MPICH with NVIDIA Compilers
Hi Mpich Team,
I have build MPICH with NVIDIA compilers (nvc, nvc++ nvfortran) on TACC Vista machine. Though srun works but mpiexec job launcher results in following errors. Any suggestions?
i615-001gg$ mpiexec -np 16 -ppn 2 ./namd3_mpi_smp_fftw3 +ppn 71 +pemap 1-71,73-143 +commap 0,72 stmv.namd [proxy:[email protected]] created hwloc xml file /tmp/hydra_hwloc_xmlfile_QmhOmh [proxy:[email protected]] created hwloc xml file /tmp/hydra_hwloc_xmlfile_kYI4Ja [proxy:[email protected]] created hwloc xml file /tmp/hydra_hwloc_xmlfile_7fPRik [proxy:[email protected]] created hwloc xml file /tmp/hydra_hwloc_xmlfile_bjz7BQ [proxy:[email protected]] created hwloc xml file /tmp/hydra_hwloc_xmlfile_LGXVSr [proxy:[email protected]] created hwloc xml file /tmp/hydra_hwloc_xmlfile_4GtuuA [proxy:[email protected]] created hwloc xml file /tmp/hydra_hwloc_xmlfile_ud3CVC [proxy:[email protected]] created hwloc xml file /tmp/hydra_hwloc_xmlfile_uKHjRx [proxy:[email protected]] cache_put_flush (proxy/pmip_pmi.c:183): assert (s) failed [proxy:[email protected]] cache_put_flush (proxy/pmip_pmi.c:183): assert (s) failed [proxy:[email protected]] cache_put_flush (proxy/pmip_pmi.c:183): assert (s) failed [proxy:[email protected]] cache_put_flush (proxy/pmip_pmi.c:183): assert (s) failed [proxy:[email protected]] cache_put_flush (proxy/pmip_pmi.c:183): assert (s) failed [proxy:[email protected]] cache_put_flush (proxy/pmip_pmi.c:183): assert (s) failed [proxy:[email protected]] cache_put_flush (proxy/pmip_pmi.c:183): assert (s) failed [proxy:[email protected]] cache_put_flush (proxy/pmip_pmi.c:183): assert (s) failed Abort(878831119) on node 2: Fatal error in internal_Init_thread: Other MPI error, error stack: internal_Init_thread(49255)...: MPI_Init_thread(argc=0xfffff342b99c, argv=0xfffff342b990, required=1, provided=0xfffff342b988) failed MPII_Init_thread(265).........: MPIR_init_comm_world(34)......: MPIR_Comm_commit(800).........: MPIR_Comm_commit_internal(585): MPID_Comm_commit_pre_hook(151): MPIDI_world_pre_init(640).....: MPIDI_UCX_init_world(263).....: initial_address_exchange(79)..: MPIDU_bc_table_create(153)....: MPIR_pmi_allgather_shm(690)...: get_ex_segs(431)..............: (unknown)(): Other MPI error
Which version of MPICH is this? Could you try the latest release?
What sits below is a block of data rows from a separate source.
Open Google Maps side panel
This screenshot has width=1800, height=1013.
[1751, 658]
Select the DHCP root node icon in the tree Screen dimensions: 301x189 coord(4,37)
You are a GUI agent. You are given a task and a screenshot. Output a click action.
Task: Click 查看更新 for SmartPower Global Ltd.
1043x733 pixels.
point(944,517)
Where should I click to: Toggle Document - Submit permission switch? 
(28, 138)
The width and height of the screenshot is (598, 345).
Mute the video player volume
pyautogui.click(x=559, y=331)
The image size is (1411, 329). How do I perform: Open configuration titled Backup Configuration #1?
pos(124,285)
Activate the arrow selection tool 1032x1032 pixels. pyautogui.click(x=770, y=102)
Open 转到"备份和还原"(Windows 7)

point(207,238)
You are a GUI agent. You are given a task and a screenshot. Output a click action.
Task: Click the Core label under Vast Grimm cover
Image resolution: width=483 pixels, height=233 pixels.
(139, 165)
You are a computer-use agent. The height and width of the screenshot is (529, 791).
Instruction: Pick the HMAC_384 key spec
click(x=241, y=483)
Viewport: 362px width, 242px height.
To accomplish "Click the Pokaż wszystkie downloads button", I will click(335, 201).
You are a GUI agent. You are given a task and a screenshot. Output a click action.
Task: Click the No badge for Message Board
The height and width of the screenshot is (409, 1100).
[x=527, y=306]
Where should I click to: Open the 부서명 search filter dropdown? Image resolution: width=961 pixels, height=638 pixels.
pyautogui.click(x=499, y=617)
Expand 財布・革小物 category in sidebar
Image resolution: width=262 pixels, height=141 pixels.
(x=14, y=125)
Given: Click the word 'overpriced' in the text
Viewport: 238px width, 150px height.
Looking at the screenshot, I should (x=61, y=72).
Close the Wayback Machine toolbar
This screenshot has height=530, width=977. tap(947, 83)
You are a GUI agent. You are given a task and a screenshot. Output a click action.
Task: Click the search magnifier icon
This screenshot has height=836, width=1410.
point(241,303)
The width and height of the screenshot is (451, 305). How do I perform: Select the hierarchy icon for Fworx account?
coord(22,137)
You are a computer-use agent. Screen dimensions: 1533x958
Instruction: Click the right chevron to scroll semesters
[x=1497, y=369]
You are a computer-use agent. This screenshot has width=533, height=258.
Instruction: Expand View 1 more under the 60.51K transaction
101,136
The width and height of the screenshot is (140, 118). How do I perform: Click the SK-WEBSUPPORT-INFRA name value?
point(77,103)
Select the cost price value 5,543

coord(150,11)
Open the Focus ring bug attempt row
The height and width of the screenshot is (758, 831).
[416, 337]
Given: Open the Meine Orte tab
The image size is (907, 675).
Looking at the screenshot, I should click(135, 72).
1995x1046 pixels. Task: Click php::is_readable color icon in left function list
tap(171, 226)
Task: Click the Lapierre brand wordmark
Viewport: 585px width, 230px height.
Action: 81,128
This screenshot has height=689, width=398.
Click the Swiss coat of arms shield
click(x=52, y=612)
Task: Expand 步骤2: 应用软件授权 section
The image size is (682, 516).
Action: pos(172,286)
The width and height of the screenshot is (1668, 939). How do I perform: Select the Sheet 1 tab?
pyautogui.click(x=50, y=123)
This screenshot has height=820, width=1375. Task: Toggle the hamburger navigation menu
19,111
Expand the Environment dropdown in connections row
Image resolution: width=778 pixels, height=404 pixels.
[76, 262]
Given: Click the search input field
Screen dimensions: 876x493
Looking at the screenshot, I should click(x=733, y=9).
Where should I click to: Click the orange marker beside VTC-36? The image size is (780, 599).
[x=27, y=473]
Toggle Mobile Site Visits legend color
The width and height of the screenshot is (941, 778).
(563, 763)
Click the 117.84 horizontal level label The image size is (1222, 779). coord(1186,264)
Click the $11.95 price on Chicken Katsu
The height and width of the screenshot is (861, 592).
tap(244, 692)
Its the latest 4.2.3 version.
Could you add -v -l option to mpiexec and upload the console log?
Here is the log file, run.log
The main error is [[email protected]] Launch arguments: /usr/bin/srun -N 8 -n 8 --input none --external-launcher /scratch/projects/compilers/nvidia24/mpich/4.2.3_cpu/bin/hydra_pmi_proxy --control-port i615-001.vista.tacc.utexas.edu:45341 --debug --rmk slurm --launcher slurm --demux poll --pgid 0 --retries 10 --usize -2 --pmi-port 0 --gpus-per-proc -2 --gpu-subdevs-per-proc -2 --proxy-id -1 [proxy:[email protected]] HYDU_create_process (lib/utils/launch.c:73): execvp error on file 1 (No such file or directory)
Could you try ? -
mpiexec -v -np 16 -ppn 2 ./namd3_mpi_smp_fftw3 +ppn 71 +pemap 1-71,73-143 +commap 0,72 stmv.namd
Any update on this ticket?
Sorry for neglect. Could you try the newest MPICH 4.3.0rc1 release (https://www.mpich.org/downloads/), and if it still fails, upload the run log?
Hi @hzhou we have seen a similar issue on Vista when working on MVAPICH.
~~From my testing it appears to be related to the --enable-fast=ndebug configure flag. Manually setting --enable-fast=02,alwaysinline instead of --enable-fast=all resolves the issue. However, it comes at the cost of significantly reduced small message intra-node performance so it is not a usable workaround for us.~~
Looks to me like the NVIDIA compiler performs some kind of unwanted optimization that is leading to this issue for us when NDEBUG is defined. Any thoughts on where to look?
Edit: Looks like I had a typo in my configure and set 02 and not O2. ndebug was not at fault, it was the O2 optimizations. That explains why performance was impacted as well and makes much more sense.
Conclusion: the NVC compiler are not able to compile uthash macros correctly in hydra, resulting an inserted key couldn't be found afterward. This is likely a compiler issue.
Work-around: build hydra using gcc. NVC works fine building libmpi.so.
Since we are unlikely to do anything about it, I am closing this issue. If the suggested work around does not work for you, please re-open the issue.